Jesus’ explanation of His mission in Luke 4, which Wallis argued focuses on care for the “poor and vulnerable,” should play a key role in defining the evangelical movement’s emphases, he wrote. Wallis critiqued supporters of Trump and Cruz in particular for supposedly acting contrary to evangelical values.
“The mission statement of Jesus in Luke 4 has almost nothing to do with the voting practices of white evangelicals in this election year,” Wallis wrote. “Or we might say that white nativism has trumped the faith of the evangelicals — or at least what Jesus meant by ‘evangelical.'”
Underscoring the diverse political preferences of evangelical voters, Southern Baptist Convention President Ronnie Floyd told The Dallas Morning News he does not anticipate evangelicals’ rallying around a single candidate in the GOP primaries “as long as we have so many candidates.”

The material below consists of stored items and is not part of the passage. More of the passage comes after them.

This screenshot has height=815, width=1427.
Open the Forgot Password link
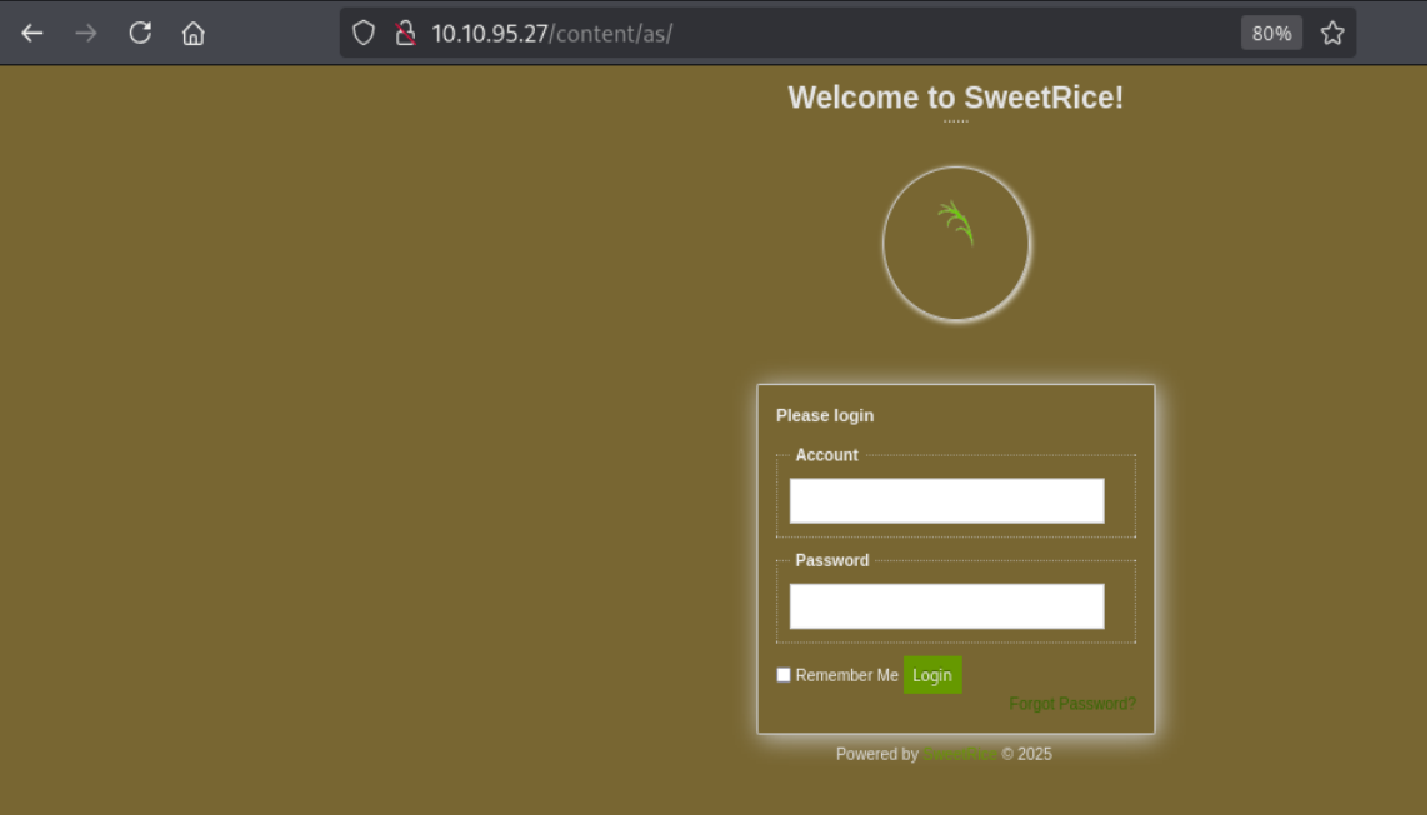[x=1072, y=703]
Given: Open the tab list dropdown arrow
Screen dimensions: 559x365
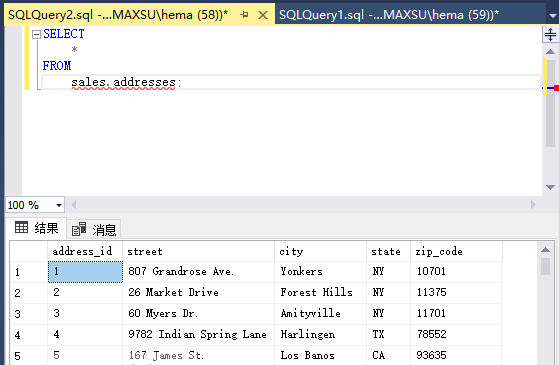Looking at the screenshot, I should 553,16.
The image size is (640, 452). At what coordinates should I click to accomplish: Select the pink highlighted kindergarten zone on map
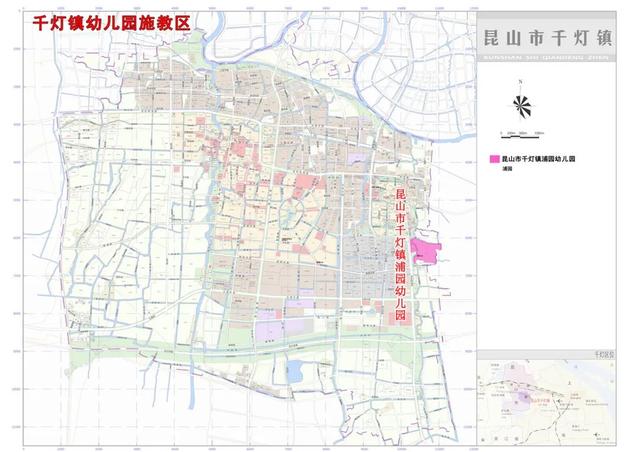coord(430,250)
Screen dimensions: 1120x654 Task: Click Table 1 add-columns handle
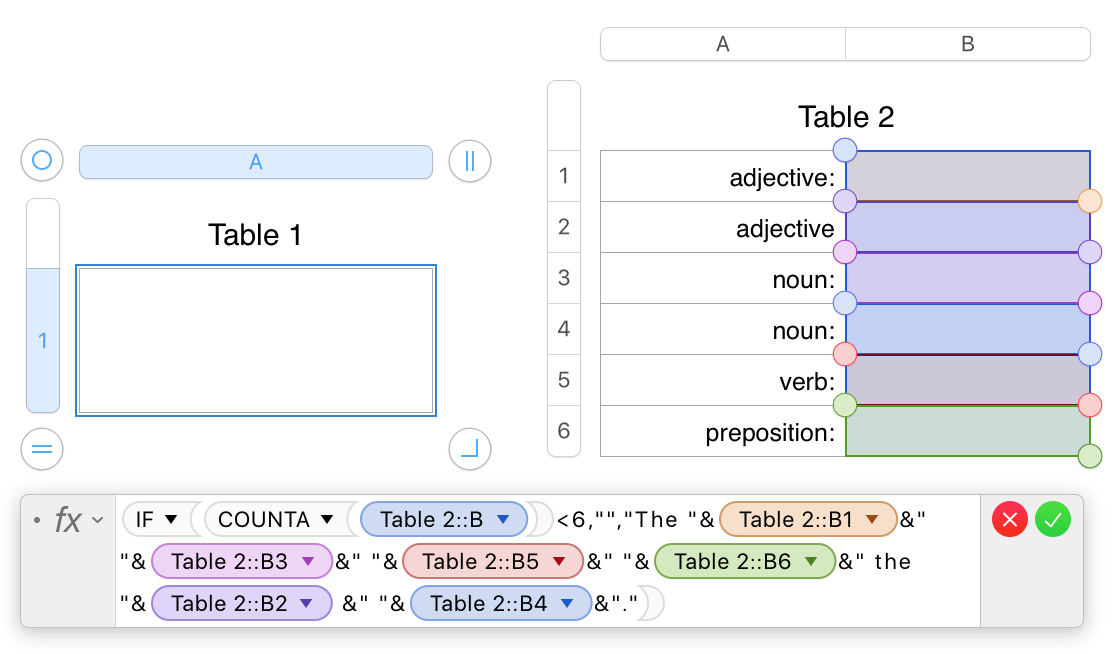click(x=469, y=161)
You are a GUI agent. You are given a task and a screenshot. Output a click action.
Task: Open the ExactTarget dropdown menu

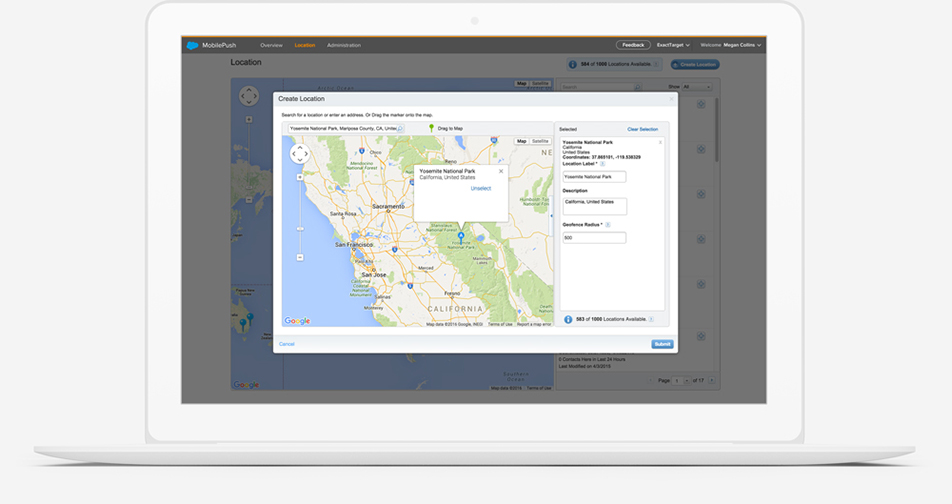[673, 45]
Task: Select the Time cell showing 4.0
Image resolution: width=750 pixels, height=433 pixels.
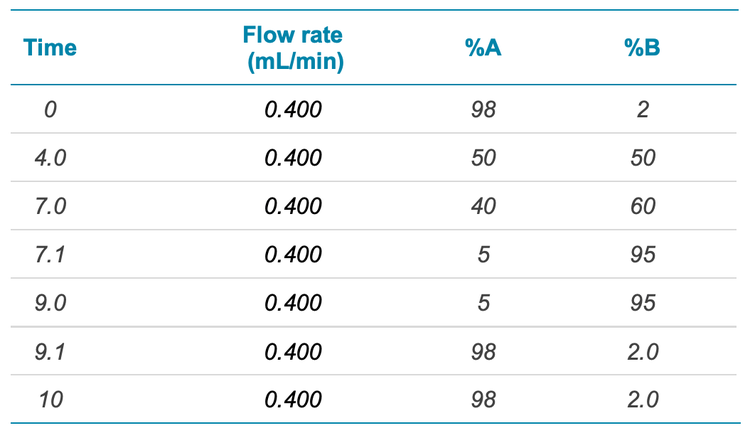Action: (x=50, y=158)
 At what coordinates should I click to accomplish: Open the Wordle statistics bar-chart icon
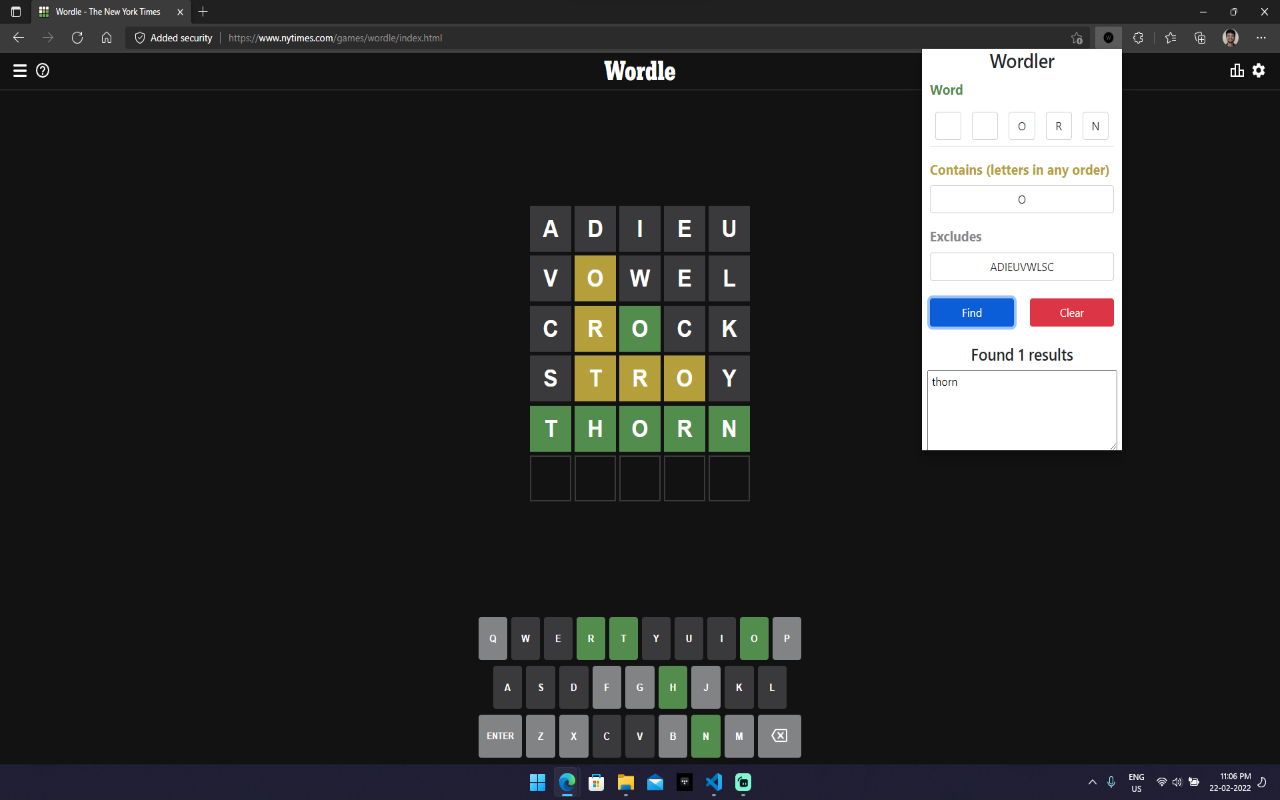pos(1236,70)
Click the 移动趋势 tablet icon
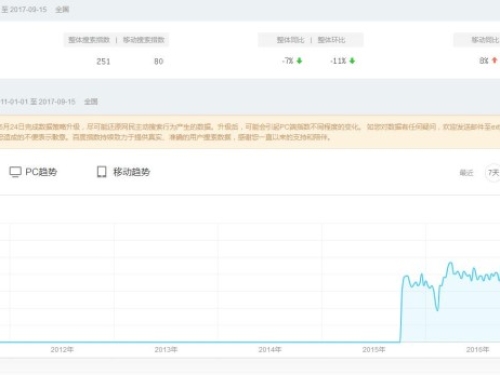This screenshot has height=375, width=500. [x=102, y=172]
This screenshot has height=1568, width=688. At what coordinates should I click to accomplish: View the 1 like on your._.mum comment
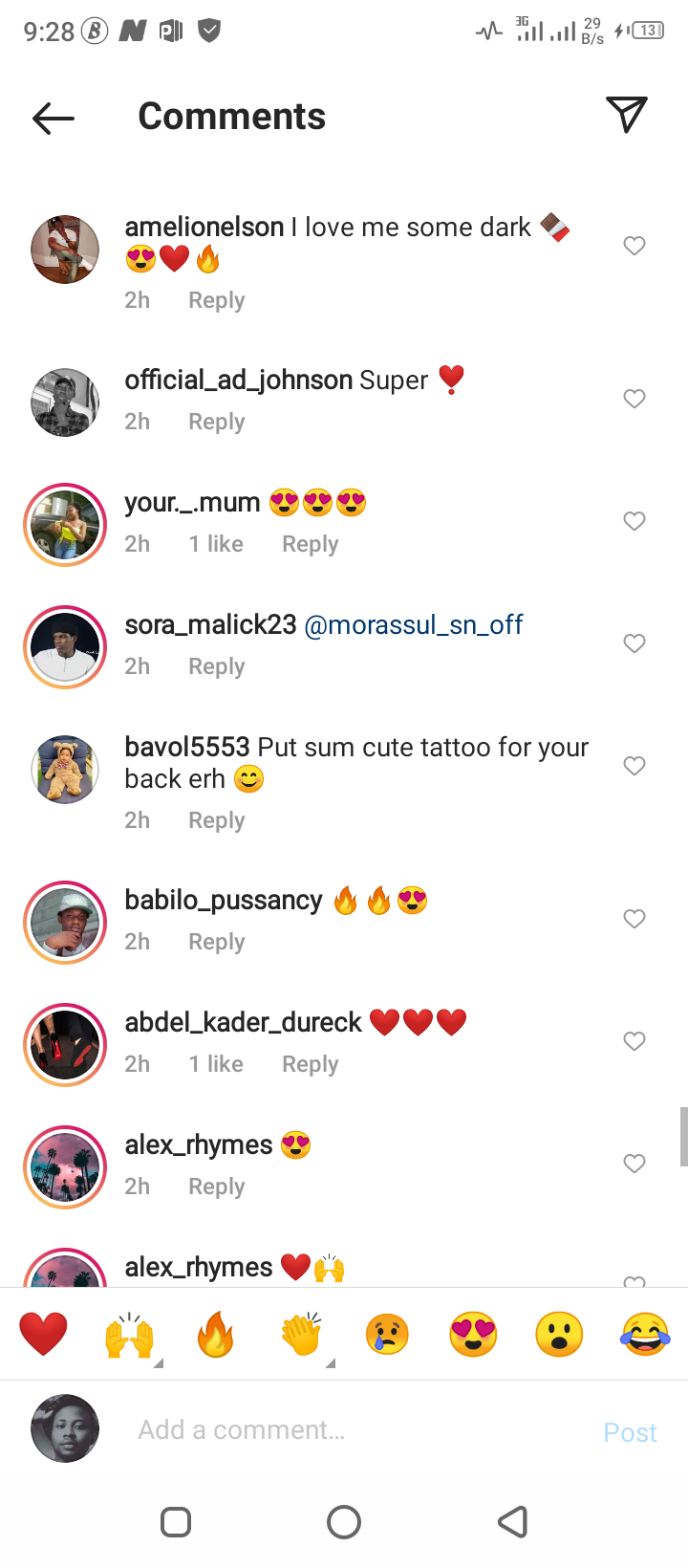tap(216, 544)
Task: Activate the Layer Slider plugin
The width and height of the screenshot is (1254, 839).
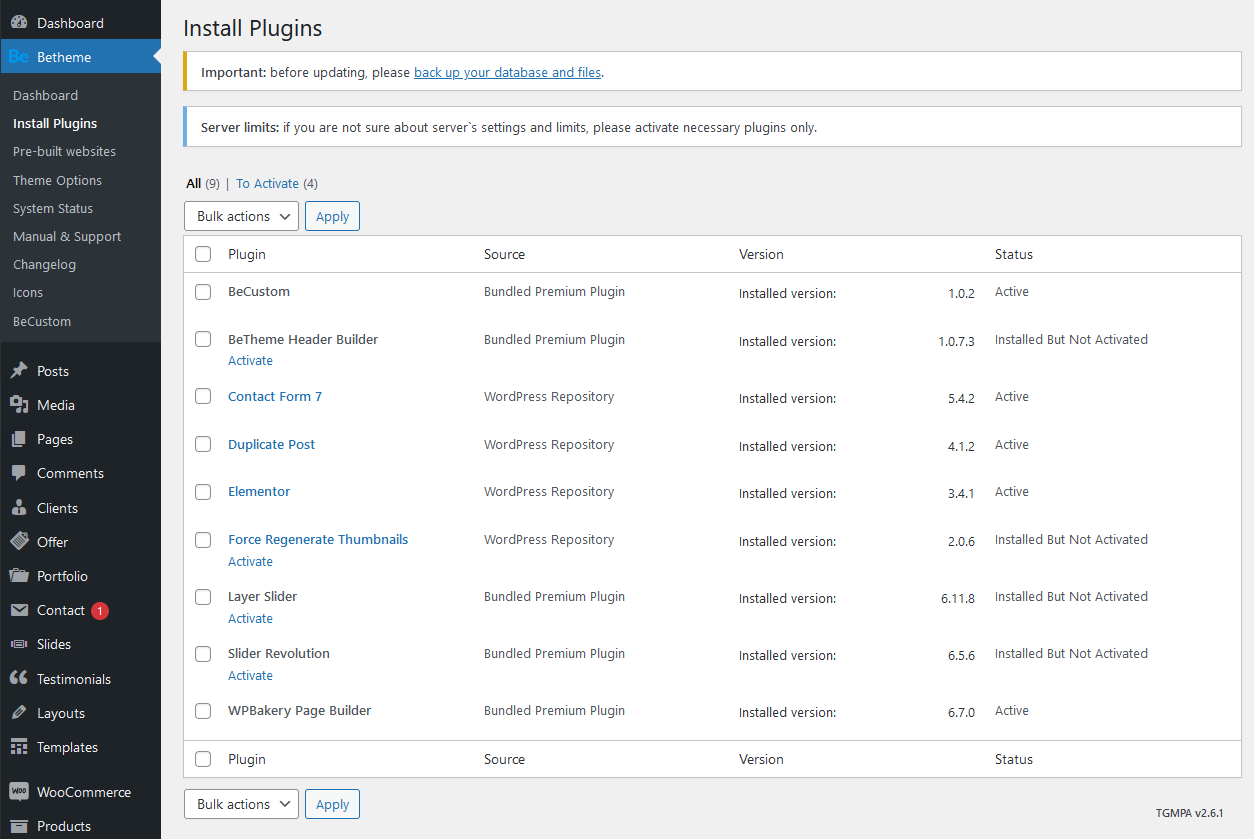Action: click(250, 618)
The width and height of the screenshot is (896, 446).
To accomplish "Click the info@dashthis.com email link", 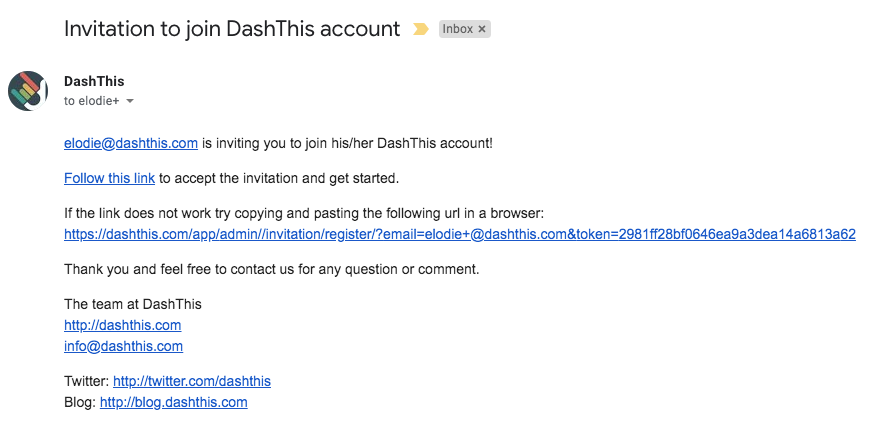I will click(123, 347).
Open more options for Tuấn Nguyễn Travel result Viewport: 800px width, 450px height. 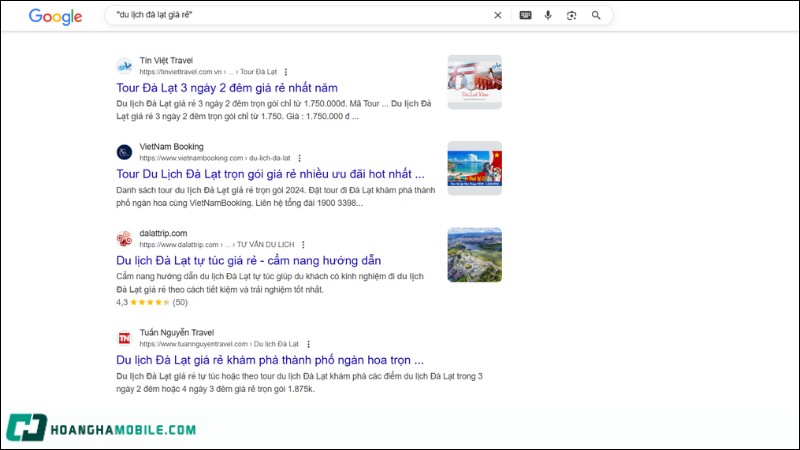pyautogui.click(x=308, y=344)
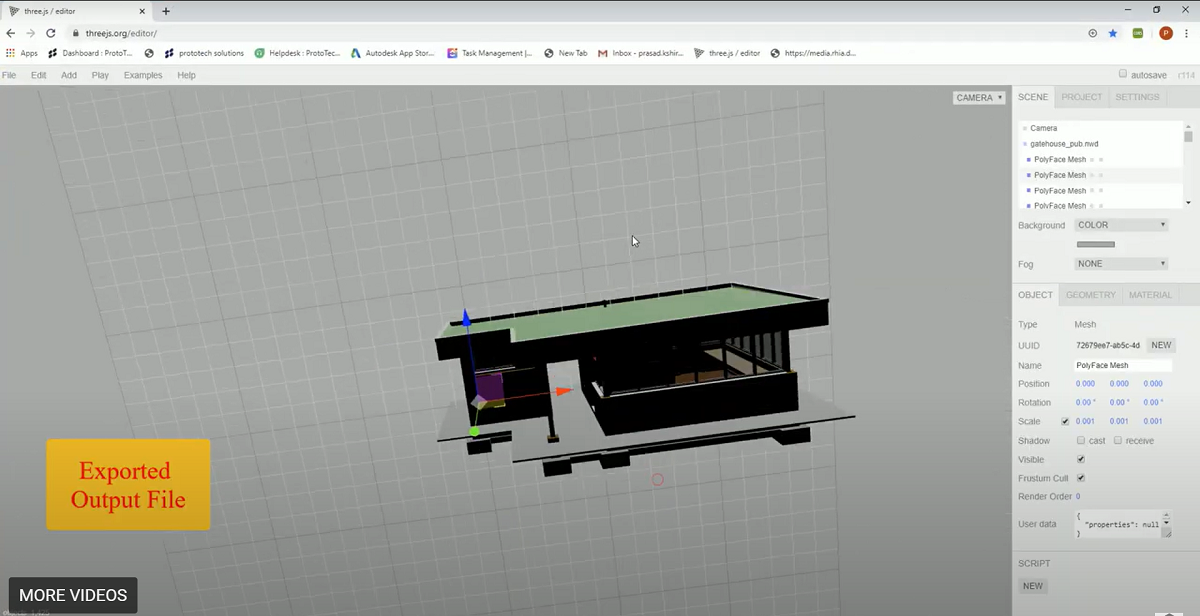Click the Name input field

(x=1122, y=366)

Amid political disagreement, however, evangelicals can unite by placing their ultimate hope in Christ, Floyd, pastor of Cross Church in northwest Arkansas, said in a March 1 interview.
“I’m optimistic [that] on Nov. 9, on the Wednesday following the Tuesday, unless the Lord himself comes, Jesus will be sovereign over all and He will be King of Kings and Lord of Lords, no matter who is the next president of the United States,” Floyd said.